O ambiente do hospital — por mais acolhedor que tente ser — é ruim. A sensação de estar no hospital em si é muito chata. Além disso, tinha pouco ou quase nada para fazer, o que também é entediante. Mas, mesmo assim,  tentei tirar alguma boa lição da situação e acho que, de certa forma, consegui.

No hospital, consegui me dar conta de que minha avó está velha. Sim, é o óbvio, eu sei. Mas a gente não consegue se dar conta de que as pessoas próximas são finitas. Minha avó tem 86 anos e tem problemas típicos de velho, como insuficiência cardíaca, pressão alta, enfim, essas coisas que basta chutar uma árvore e caem dez velhos com  a mesma situação, de tão comum que é. Em função dessa obviedade, era para eu ter me dado conta de que a vó está velha faz um tempo. E pior: ela vai ficar MAIS velha ainda!  Mas a gente não vê. A gente (eu, pelo menos) acha que ela será eterna e vai continuar me cuidando, como fez até hoje.

Dar-se conta de finitude da vida é, por um lado, horrível, porque é naturalmente triste. Mas tem um ladinho bonito e bom. Vendo pelo lado menos triste, é possível conseguir modificar uma ou outra atitude. Não sei quanto tempo minha avó terá comigo, mas quero que seja um tempo bonito. Não quero ter a sensação de que não aproveitei e não fui legal com ela. Quero conseguir rir dos exageros da minha avó e saber que esse tempo compartilhado foi legal para nós duas. Minha avó é uma pessoa especialmente difícil, com um temperamento muito complicado e, nos últimos dias, isso não tem me irritado mais. Eventualmente ela fala umas aberrações, como se vivesse não no início do século passado, mas no século XIII. Mas até isso tem sido mais simples de conviver. Com minha mudança de atitude não só eu tenho sido uma neta mais legal, ela tem sido uma avó melhor.

E, quando a gente se dá conta da possibilidade (da certeza, mais ainda) da morte, a gente também pode entender um pouco mais sobre a vida. Então, ao invés de chorar a sua futura morte (que eu espero MUITO que demore!), quero celebrar a vida ao lado dela.
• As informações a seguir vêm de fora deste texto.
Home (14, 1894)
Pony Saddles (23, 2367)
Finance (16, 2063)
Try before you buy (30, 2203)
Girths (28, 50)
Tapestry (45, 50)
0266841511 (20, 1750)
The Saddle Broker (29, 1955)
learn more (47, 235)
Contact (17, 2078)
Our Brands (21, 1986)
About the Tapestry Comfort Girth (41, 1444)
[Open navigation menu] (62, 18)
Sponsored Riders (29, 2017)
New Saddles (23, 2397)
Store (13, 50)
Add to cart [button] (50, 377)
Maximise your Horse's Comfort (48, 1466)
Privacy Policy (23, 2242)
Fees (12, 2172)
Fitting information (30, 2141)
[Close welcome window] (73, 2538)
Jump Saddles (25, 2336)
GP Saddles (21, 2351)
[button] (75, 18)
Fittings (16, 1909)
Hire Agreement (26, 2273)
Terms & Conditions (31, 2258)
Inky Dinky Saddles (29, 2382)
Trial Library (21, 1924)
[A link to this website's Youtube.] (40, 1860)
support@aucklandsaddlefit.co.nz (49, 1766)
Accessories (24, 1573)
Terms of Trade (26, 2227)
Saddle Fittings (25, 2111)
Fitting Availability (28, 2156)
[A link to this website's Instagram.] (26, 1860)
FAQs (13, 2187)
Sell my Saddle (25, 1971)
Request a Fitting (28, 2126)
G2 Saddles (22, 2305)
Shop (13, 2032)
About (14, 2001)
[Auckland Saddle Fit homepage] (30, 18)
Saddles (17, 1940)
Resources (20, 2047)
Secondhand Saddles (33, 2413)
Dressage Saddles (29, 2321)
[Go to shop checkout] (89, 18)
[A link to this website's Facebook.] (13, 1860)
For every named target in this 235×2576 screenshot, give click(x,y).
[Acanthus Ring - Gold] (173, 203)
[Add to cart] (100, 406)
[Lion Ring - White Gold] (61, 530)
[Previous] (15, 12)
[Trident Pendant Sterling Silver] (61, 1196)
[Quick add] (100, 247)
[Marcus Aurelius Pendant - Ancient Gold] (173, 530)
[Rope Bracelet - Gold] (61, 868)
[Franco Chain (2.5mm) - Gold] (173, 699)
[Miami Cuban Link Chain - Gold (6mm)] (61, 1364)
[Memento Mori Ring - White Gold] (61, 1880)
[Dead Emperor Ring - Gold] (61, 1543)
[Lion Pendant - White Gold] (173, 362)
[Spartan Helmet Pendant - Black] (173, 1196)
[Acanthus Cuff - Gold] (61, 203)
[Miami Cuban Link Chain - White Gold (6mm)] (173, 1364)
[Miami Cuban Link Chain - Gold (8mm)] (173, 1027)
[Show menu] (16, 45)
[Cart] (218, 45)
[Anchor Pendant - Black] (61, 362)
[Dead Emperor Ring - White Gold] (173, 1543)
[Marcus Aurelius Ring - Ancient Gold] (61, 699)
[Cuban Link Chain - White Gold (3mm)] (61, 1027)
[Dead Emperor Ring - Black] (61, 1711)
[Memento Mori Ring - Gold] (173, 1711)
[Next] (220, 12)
Ainda mais que agora ela está bem e em casa!

Quando ela voltou para casa, ela disse que estava me devendo uma, já que eu fiz companhia bastante tempo a ela. Daí eu disse que não quero essa cobrança de quem deve o quê, para quem. Afinal, imagine se vou conseguir pagar pelos (quase) trinta anos que ela tem dedicado a mim!